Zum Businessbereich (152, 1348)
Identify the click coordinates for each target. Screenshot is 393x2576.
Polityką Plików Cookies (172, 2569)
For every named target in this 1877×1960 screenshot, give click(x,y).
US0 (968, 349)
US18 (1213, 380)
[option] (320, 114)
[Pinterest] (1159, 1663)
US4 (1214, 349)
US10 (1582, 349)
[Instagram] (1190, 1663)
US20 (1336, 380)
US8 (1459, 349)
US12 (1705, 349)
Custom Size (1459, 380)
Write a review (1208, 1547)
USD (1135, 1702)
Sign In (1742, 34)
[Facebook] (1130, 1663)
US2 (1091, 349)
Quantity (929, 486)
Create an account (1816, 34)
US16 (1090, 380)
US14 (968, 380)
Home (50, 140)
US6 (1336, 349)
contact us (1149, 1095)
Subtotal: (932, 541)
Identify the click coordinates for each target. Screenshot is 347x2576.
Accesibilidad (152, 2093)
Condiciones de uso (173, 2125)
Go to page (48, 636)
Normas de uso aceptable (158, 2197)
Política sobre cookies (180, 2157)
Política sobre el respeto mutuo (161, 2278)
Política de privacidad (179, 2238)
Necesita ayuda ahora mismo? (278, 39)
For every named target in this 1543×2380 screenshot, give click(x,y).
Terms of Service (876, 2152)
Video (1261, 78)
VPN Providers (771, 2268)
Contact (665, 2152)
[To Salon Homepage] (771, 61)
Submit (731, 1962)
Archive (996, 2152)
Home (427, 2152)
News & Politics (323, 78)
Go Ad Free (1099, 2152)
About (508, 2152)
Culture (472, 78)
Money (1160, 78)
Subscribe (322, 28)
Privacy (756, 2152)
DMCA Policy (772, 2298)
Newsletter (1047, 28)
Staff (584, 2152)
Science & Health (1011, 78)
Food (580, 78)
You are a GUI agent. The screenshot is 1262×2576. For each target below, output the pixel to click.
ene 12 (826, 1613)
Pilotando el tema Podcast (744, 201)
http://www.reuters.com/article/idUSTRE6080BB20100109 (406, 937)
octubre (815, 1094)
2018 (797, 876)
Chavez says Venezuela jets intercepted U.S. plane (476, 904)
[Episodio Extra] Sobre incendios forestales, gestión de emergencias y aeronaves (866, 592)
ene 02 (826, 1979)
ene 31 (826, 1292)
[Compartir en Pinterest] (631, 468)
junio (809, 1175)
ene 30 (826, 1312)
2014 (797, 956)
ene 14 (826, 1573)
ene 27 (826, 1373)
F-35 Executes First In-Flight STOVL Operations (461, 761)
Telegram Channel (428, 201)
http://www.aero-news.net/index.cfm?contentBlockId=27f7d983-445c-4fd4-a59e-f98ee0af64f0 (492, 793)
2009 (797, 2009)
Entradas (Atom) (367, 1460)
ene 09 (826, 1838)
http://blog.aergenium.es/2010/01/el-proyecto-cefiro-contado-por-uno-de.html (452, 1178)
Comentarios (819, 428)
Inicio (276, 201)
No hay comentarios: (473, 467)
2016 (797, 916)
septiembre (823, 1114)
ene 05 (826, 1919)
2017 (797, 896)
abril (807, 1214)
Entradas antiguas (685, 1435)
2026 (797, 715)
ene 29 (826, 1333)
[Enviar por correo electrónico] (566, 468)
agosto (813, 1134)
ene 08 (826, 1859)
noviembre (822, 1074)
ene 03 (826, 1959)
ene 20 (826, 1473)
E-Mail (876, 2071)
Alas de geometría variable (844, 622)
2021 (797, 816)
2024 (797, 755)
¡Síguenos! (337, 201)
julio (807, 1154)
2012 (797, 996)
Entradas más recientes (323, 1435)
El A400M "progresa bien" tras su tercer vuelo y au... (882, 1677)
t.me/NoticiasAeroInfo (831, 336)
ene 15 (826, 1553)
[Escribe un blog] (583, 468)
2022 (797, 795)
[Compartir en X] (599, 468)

::::::::::

Could you restate all of the lines above without altering a single word?

--- Response to this task ---
Zum Businessbereich (152, 1348)
Identify the click coordinates for each target. Screenshot is 393x2576.
Polityką Plików Cookies (172, 2569)
For every named target in this 1877×1960 screenshot, give click(x,y).
US0 (968, 349)
US18 (1213, 380)
[option] (320, 114)
[Pinterest] (1159, 1663)
US4 (1214, 349)
US10 (1582, 349)
[Instagram] (1190, 1663)
US20 (1336, 380)
US8 (1459, 349)
US12 (1705, 349)
Custom Size (1459, 380)
Write a review (1208, 1547)
USD (1135, 1702)
Sign In (1742, 34)
[Facebook] (1130, 1663)
US2 (1091, 349)
Quantity (929, 486)
Create an account (1816, 34)
US16 (1090, 380)
US14 (968, 380)
Home (50, 140)
US6 (1336, 349)
contact us (1149, 1095)
Subtotal: (932, 541)
Identify the click coordinates for each target. Screenshot is 347x2576.
Accesibilidad (152, 2093)
Condiciones de uso (173, 2125)
Go to page (48, 636)
Normas de uso aceptable (158, 2197)
Política sobre cookies (180, 2157)
Política sobre el respeto mutuo (161, 2278)
Política de privacidad (179, 2238)
Necesita ayuda ahora mismo? (278, 39)
For every named target in this 1543×2380 screenshot, give click(x,y).
Terms of Service (876, 2152)
Video (1261, 78)
VPN Providers (771, 2268)
Contact (665, 2152)
[To Salon Homepage] (771, 61)
Submit (731, 1962)
Archive (996, 2152)
Home (427, 2152)
News & Politics (323, 78)
Go Ad Free (1099, 2152)
About (508, 2152)
Culture (472, 78)
Money (1160, 78)
Subscribe (322, 28)
Privacy (756, 2152)
DMCA Policy (772, 2298)
Newsletter (1047, 28)
Staff (584, 2152)
Science & Health (1011, 78)
Food (580, 78)
You are a GUI agent. The screenshot is 1262×2576. For each target below, output the pixel to click.
ene 12 (826, 1613)
Pilotando el tema Podcast (744, 201)
http://www.reuters.com/article/idUSTRE6080BB20100109 (406, 937)
octubre (815, 1094)
2018 (797, 876)
Chavez says Venezuela jets intercepted U.S. plane (476, 904)
[Episodio Extra] Sobre incendios forestales, gestión de emergencias y aeronaves (866, 592)
ene 02 (826, 1979)
ene 31 (826, 1292)
[Compartir en Pinterest] (631, 468)
junio (809, 1175)
ene 30 (826, 1312)
2014 (797, 956)
ene 14 (826, 1573)
ene 27 (826, 1373)
F-35 Executes First In-Flight STOVL Operations (461, 761)
Telegram Channel (428, 201)
http://www.aero-news.net/index.cfm?contentBlockId=27f7d983-445c-4fd4-a59e-f98ee0af64f0 (492, 793)
2009 (797, 2009)
Entradas (Atom) (367, 1460)
ene 09 (826, 1838)
http://blog.aergenium.es/2010/01/el-proyecto-cefiro-contado-por-uno-de.html (452, 1178)
Comentarios (819, 428)
Inicio (276, 201)
No hay comentarios: (473, 467)
2016 (797, 916)
septiembre (823, 1114)
ene 05 (826, 1919)
2017 (797, 896)
abril (807, 1214)
Entradas antiguas (685, 1435)
2026 (797, 715)
ene 29 (826, 1333)
[Enviar por correo electrónico] (566, 468)
agosto (813, 1134)
ene 08 (826, 1859)
noviembre (822, 1074)
ene 03 (826, 1959)
ene 20 (826, 1473)
E-Mail (876, 2071)
Alas de geometría variable (844, 622)
2021 (797, 816)
2024 (797, 755)
¡Síguenos! (337, 201)
julio (807, 1154)
2012 (797, 996)
Entradas más recientes (323, 1435)
El A400M "progresa bien" tras su tercer vuelo y au... (882, 1677)
t.me/NoticiasAeroInfo (831, 336)
ene 15 (826, 1553)
[Escribe un blog] (583, 468)
2022 (797, 795)
[Compartir en X] (599, 468)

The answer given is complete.